Changelog

All notable changes to Lucid. Keep a Changelog format.

Metal performance pass — focus on lazy-graph fusion. Earned by a deep per-layer profile of LeNet-5 that revealed Lucid's GPU forward was **+57.9 % slower** than the raw MLX equivalent (M1 Pro, BS=64, fp32, fwd-only, model output). Root cause: a defensive `mlx::core::contiguous(...)` wrap on the return path of many GPU backend ops, applied as a habit when the operation was already guaranteed to produce contiguous output. Each redundant `contiguous()` materialises the lazy graph at that point, breaking MLX's ability to fuse adjacent kernels and forcing a memcpy that the next op would otherwise have folded into its own kernel launch. After the sweep, M1 Pro LeNet-5 forward is **+3.9 % vs raw MLX** (essentially parity — was +57.9 %).

Performance

  • Conv2d / ConvTranspose2d input contiguous-before-conv_general. Symmetric counterpart to 3.0.3's *output* contig removal — force a contiguous NHWC buffer for x and W before invoking mlx::core::conv_general(). When the kernel receives a strided transpose-view, MLX dispatches a slower stride-aware path; with a contiguous input it picks the fastest contiguous-NHWC kernel. Microbench (W mutates every iter, simulating training pattern): 484 µs → 446 µs per call (−7.8 %). Applied to all 5 conv-kernel call sites (forward + backward dx + backward dW + conv_transpose forward + conv_transpose backward).
  • `matmul` — drop trailing `contiguous(out)`. The MLX matmul kernel always produces a fresh contiguous buffer; the defensive wrap was forcing a redundant memcpy and breaking fusion with downstream activation / bias-add.
  • `linear` forward + backward — drop trailing `contiguous()` on all four outputs (forward out, backward dx, dW, db). The single biggest find of the 3.1 sweep — Lucid's Linear was +12 to +25 % slower than raw MLX Linear (fc1/fc2/fc3 in the LeNet-5 profile) for this exact reason. After fix: * Lucid fc1 solo: 383 µs → 232 µs (−39 %; now −2.7 % vs raw MLX) * Lucid fc2 solo: 364 µs → 234 µs (−36 %) * Lucid fc3 solo: 307 µs → 242 µs (−21 %) The fix also lets the surrounding chain fuse better — Conv2d solo costs dropped from 466 µs → 336 µs (conv1) and 596 µs → 385 µs (conv2) on the same M1 Pro measurement, even though Conv2d itself wasn't touched in this change — the lazy graph extends past the matmul/linear boundary now.
  • `softmax` / `log_softmax` (forward + backward) — drop redundant `contiguous()` wrap. Both are computed-fresh ops; the wrap was forcing materialisation right where loss kernels want to fuse the result.
  • `cross_entropy_loss` forward + backward — drop redundant `contiguous()` on saved softmax / valid_count / dx. Saved tensors used in autograd were being re-materialised at save time then re-read in the backward; both round-trips removed.
  • `variance`, `cumsum`, `cumprod`, `cummax`, `cummin` — drop redundant `contiguous()` wrap. All MLX-native reductions / scans that produce contiguous output naturally.

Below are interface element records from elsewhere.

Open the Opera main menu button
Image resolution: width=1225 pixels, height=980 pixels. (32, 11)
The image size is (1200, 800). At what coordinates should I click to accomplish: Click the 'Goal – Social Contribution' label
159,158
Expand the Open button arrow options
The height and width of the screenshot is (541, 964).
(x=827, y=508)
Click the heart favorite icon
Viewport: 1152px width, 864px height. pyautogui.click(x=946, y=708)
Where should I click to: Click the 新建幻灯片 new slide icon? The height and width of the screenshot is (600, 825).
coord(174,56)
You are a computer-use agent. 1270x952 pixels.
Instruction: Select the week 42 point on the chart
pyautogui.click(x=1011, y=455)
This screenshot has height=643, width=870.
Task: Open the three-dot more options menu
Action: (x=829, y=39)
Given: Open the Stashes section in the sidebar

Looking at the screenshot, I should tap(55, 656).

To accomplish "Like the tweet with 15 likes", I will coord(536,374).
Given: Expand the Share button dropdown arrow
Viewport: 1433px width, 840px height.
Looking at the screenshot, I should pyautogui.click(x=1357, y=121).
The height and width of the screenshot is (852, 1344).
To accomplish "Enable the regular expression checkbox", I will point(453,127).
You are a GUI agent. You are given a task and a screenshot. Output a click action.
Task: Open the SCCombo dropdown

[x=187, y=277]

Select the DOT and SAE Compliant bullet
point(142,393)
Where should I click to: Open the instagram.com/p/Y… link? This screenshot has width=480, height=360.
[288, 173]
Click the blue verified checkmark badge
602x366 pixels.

Measurement summary (M1 Pro, BS=64, fp32)

  • 3.0.3: 60 % (3805 µs solo sum → 1537 µs chained)
  • 3.1.0: 72 % (3456 µs solo sum → 1169 µs chained)

What got skipped (was on the 3.1 wish list, deferred to 3.2+)

  • W-NHWC sidecar cache at the nn.Conv2d module level — the user's original 3.1 request. Investigation revealed that the cache *can't* help training workloads (every optimizer.step() bumps the parameter version, invalidating any cache; cache miss rate = 100 % in training) and the kernel-selection benefit it would have provided is already captured by the contiguous-before-conv_general change above. The Python-module- level cache would still benefit inference loops (W reused across many forwards without mutation) — kept on the 3.2 backlog for the inference-perf milestone.
  • Fused CrossEntropy — the engine's cross_entropy_loss is already a single MLX expression chain (softmax → take_along_axis → log → negate → multiply → reduce); not two separate log_softmax + nll passes. The 3.1 contiguous removal on the loss path is the actually-useful optimisation.
  • Fused Adam — the C++ Adam step is already expressed as one MLX expression chain per parameter (~14 lazy ops fused into one or two kernel launches per param at eval time). The 730 µs / 10 params = 73 µs / param measured cost is at the Metal kernel- launch floor; cross-parameter fusion isn't possible since each param has a different shape. ---